When I was in Afghanistan earlier this year there were three things that kept me going: 1). thinking about seeing my family. 2). a Big Mac and 3). scalloping in St. Joe. Luckily I was able to stay this year for 3 weeks and wait the weather out. My inlaws are down and I'm trying to teach them how to do it. I've found it helps for people who haven't done it or haven't found a bunch to have a guide or someone who has done it swim along beside them and point them out at first. As for the area, all you really have to do is get near a bunch of boats that are anchored up with flags out and I will guarantee you there are scallops there. They move areas slightly from year to year. Last year was really poor and we found them almost exclusively in deep holes. This year they are in the grass and in the holes and are there in much, much better quantities. A good place to start is the pot holes that line the E side of the head of the bay. Get on Google Earth and zoom in to the bay. Look closely at the area between Black's Island and Conch Island and you will see the holes. There are literally thousands of them.


----------



## sel1005

scalloping ends at the Mexico Beach canal on the west end of town, basically where Tyndall AFB starts. There may be scallops west of there, but they are illegal to take or possess once you get past the canal exit into the gulf. 

PSJ Bay has tons of places to wade or snorkle to get them, just look for those blue eyes, and wear gloves since there are also lots of sea urchins and spyder crabs too.


----------



## Bayfisher

Friend from school sent me this picture of scallops he caught at crystal river.
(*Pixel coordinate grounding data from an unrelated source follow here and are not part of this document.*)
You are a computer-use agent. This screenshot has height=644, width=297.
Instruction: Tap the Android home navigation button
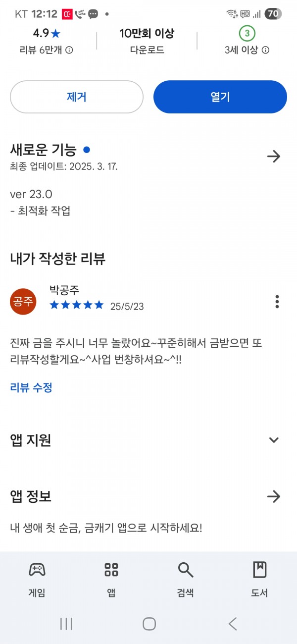click(149, 624)
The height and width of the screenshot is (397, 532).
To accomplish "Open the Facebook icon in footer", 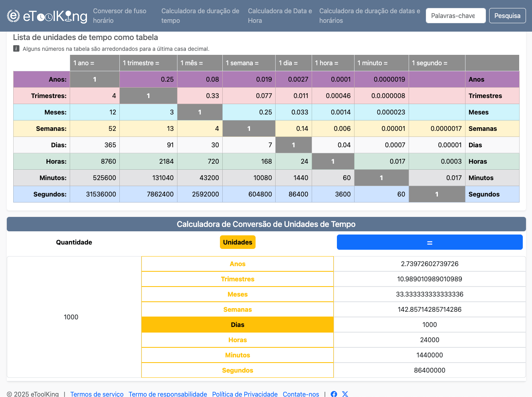I will point(334,394).
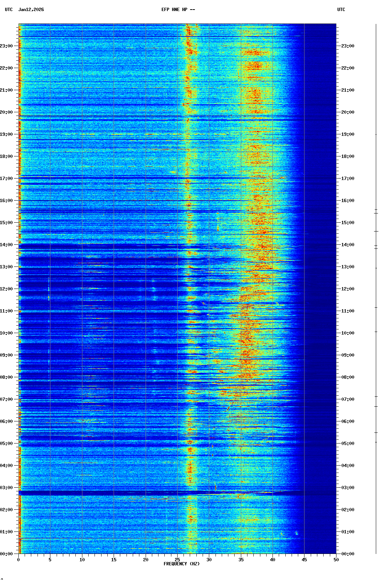
Task: Click the 07:00 label on the right time axis
Action: pos(348,399)
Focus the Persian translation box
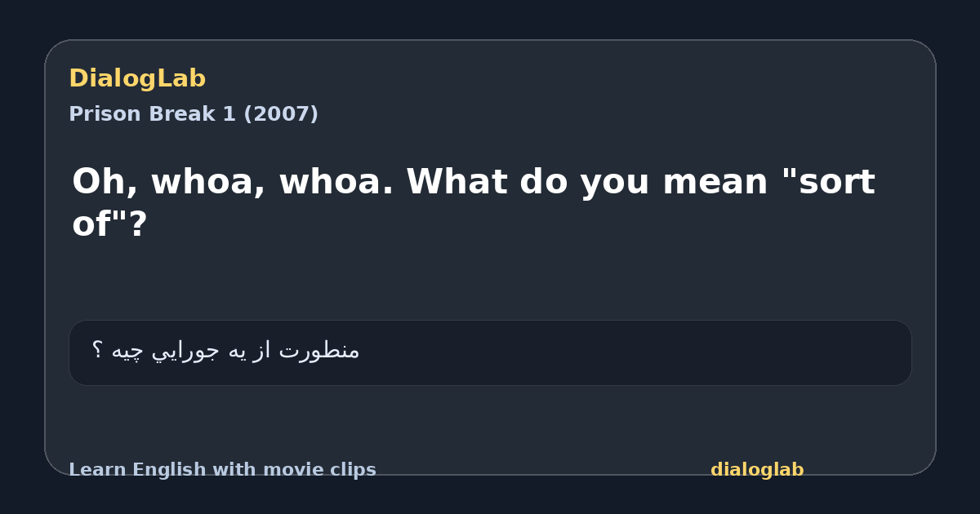The image size is (980, 514). pos(490,352)
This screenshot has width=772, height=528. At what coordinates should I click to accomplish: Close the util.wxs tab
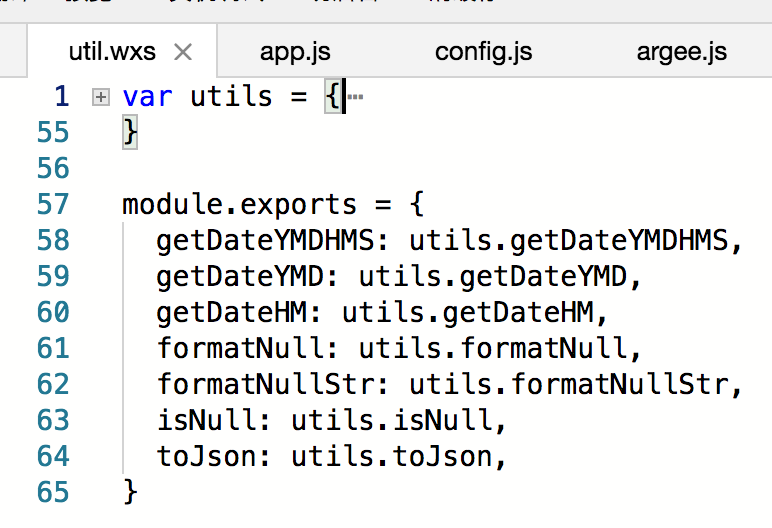click(x=183, y=52)
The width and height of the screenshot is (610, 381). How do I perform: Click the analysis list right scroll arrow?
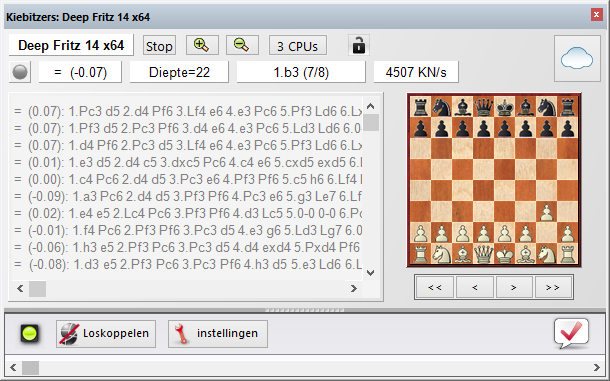click(353, 289)
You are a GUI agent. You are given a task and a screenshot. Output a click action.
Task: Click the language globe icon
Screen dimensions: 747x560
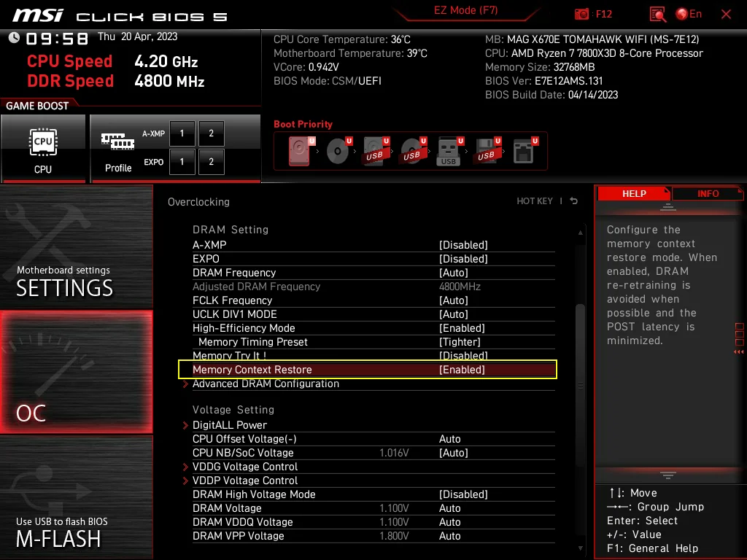[682, 14]
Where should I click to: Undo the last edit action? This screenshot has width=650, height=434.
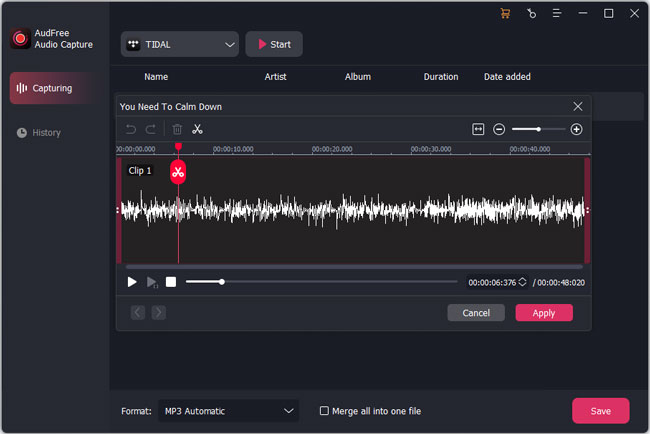(130, 129)
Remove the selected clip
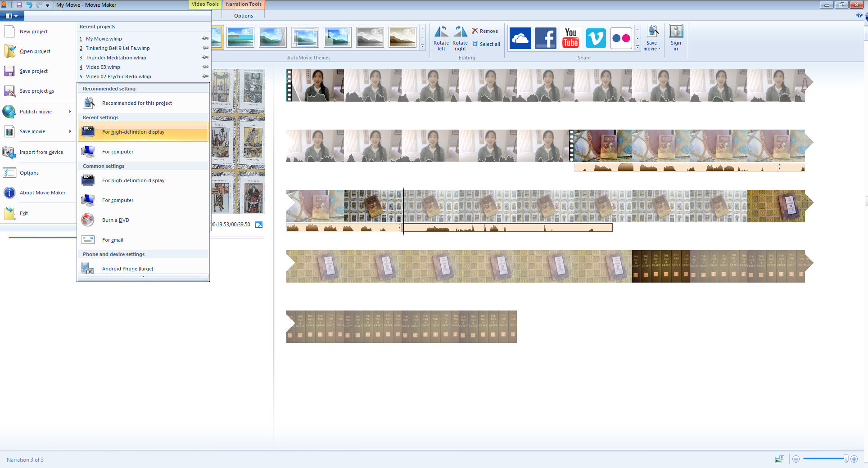The width and height of the screenshot is (868, 468). [x=485, y=31]
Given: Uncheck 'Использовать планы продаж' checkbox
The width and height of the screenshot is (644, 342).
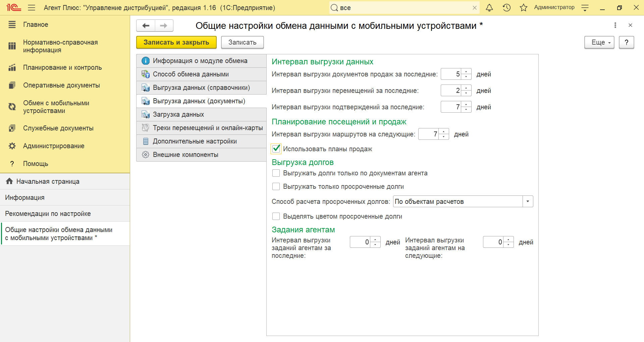Looking at the screenshot, I should point(276,149).
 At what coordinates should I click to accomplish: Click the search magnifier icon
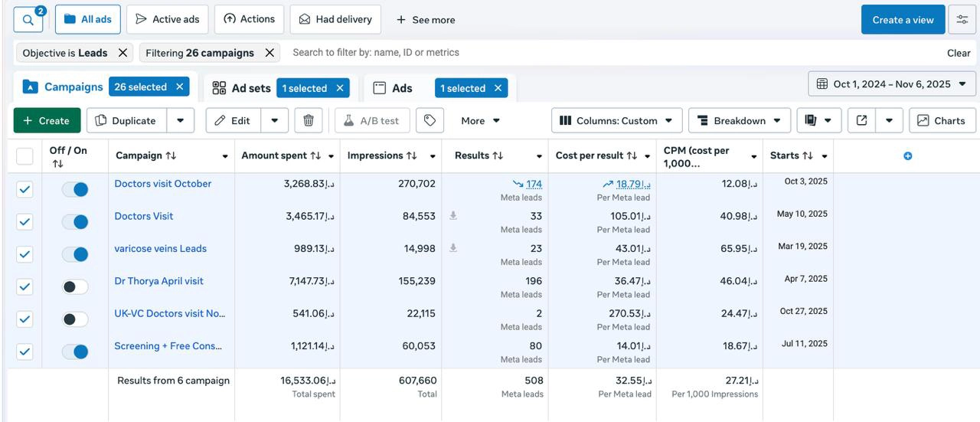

Can't say im not jealous....


----------



## rocklobster

Nice haul from Crystal River!!!!

Any reports yet on Port St. Joe?


----------



## fishheadspin

smooth move said:


> we got here sat afternoon and haven't done anything except sit on the beach. weather looks good for tomorrow though with a 6-7 mph wind. we're planning to fish the destin pass area and trailer down to pt st joe wed for a try at the scallops. will post up the results. never knew so many people came down here, it's a mad house, hate to even think about driving anywhere. i love this part of florida, but i'm sure this is my last time to destin, hope pt st joe fits my pace a little better. stayed in appalatchacola and cedar key last year and really loved it.


Your there the busiest 2 weeks of the year. if you avoid first week of april last week of june, first and second week of july,,,,then you will love Destin. 

Crowds will start thinning out next week, then drop way off in august.... September is the best month to go....


----------



## CRC

my wife and I went sunday after the rain (got in the water about 11 am)and were very pleased to find very decent water considering the rain fall we got. It was also very uncrowded! We could have limited out, but decided that after we each came up after 45 minutes with good bags we would shuck em to see where we were. Loaded 1 pint tupperware slap full and decided that we had enough for dinner. Swam a little and then came home to PC in the daylight. It was a very fun trip for us, we usually never go just the 2 of us and it was a pleasure to have a stress free trip.


----------



## sel1005

I have been hearing the west side of the bay about halfway up to the State Park, 100 yards or so offshore, has been the most productive so far. 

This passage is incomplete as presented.